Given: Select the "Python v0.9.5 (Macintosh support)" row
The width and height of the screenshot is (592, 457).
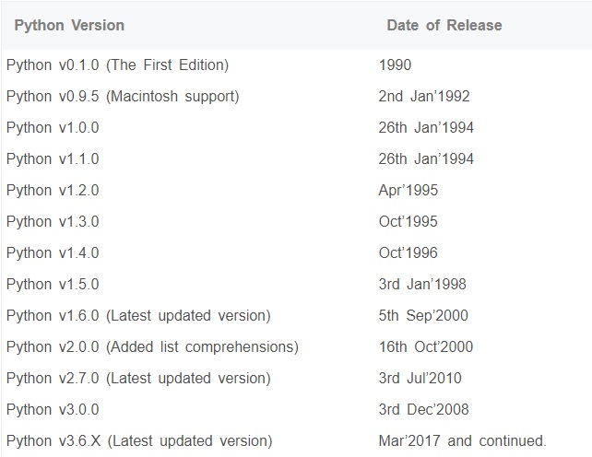Looking at the screenshot, I should 123,96.
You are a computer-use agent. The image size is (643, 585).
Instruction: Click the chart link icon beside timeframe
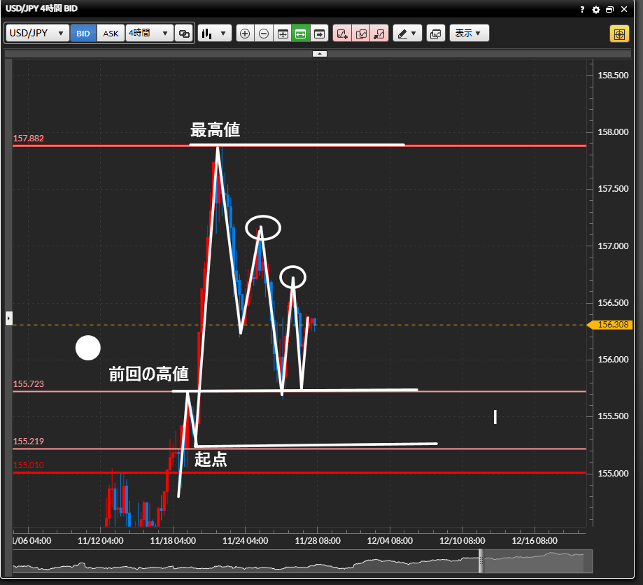tap(185, 34)
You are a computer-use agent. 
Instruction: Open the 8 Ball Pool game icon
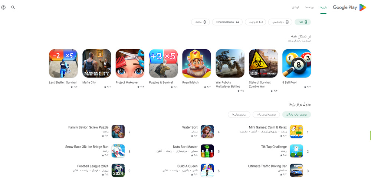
● ● ● ● ●
# [YOUR TASK]
Swap "computer-use agent" for "GUI agent" everywhere in the records above and write out all their lines again, leaving everything else unchanged and the pictures out.

# [THE SOLUTION]
Given: Select the "Python v0.9.5 (Macintosh support)" row
The width and height of the screenshot is (592, 457).
Looking at the screenshot, I should 123,96.
You are a GUI agent. The image size is (643, 585).
Instruction: Click the chart link icon beside timeframe
tap(185, 34)
You are a GUI agent. 
Instruction: Open the 8 Ball Pool game icon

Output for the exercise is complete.